Mint your very own fragment of Rodell Warner’s World Is Turning from December 27 through January 30.


ON VIEW NOVEMBER 22–DECEMBER 26, 2024
Anna Malina Zemlianski (b. 1984, German/Ukrainian)
By the Rivers of Shadows and Matter, 2024 
Digital video
3 mins, 25 secs, loop

Anna Malina Zemlianski presents a series of three vignettes examining the multilayered relationships between cinema, history, and fragmented cultural memory. The Ukraine-born artist draws on film history, including Soviet film artifacts, to explore how overlooked remnants—on film and in life—preserve traces of lived experience. Her work reflects on the fragility of archives and the ways that images, analog and digital, shape our understanding of the past.  

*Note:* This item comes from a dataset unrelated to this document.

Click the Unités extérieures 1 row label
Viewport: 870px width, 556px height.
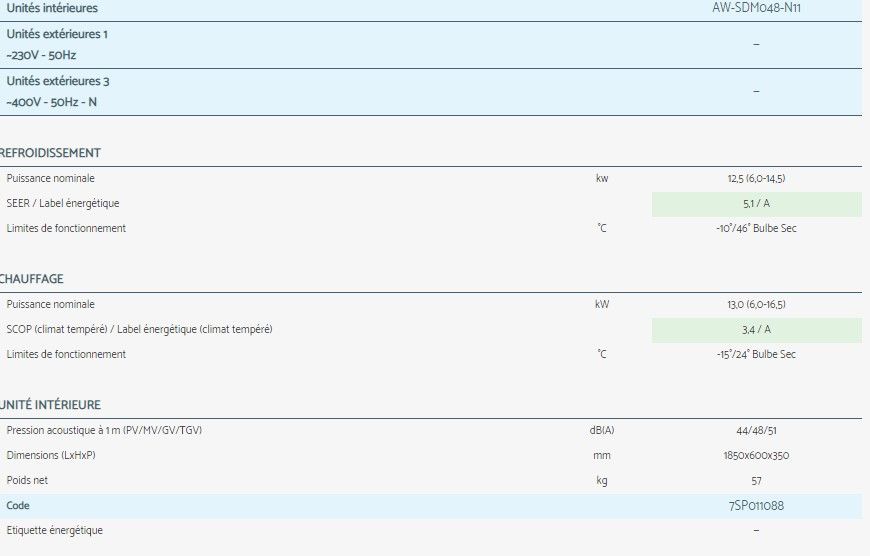pos(57,34)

The first vignette, Flow, depicts the artist’s process of working with footage atop a debris-covered desk, exploring the relationship between intention and chance, taking inspiration from Andrei Tarkovsky’s depiction of a decaying world in his 1979 film Stalker. Through the inclusion of layered, hand-painted, and manipulated imagery, Zemlianski likens the movement of water to the transient flow of images across time. In Hysterie, she presents a selection of films, including home movies, as a palimpsest of history. Through material interventions, she highlights how state-regulated fiction can capture historical turmoil, inadvertently documenting the realities of oppression. The final vignette, Memories, uses machine learning–generated sequences and paper collage to reflect on the brittleness of memory, exploring dissociation, the fleeting nature of recollection, and the tactile qualities of early cinema.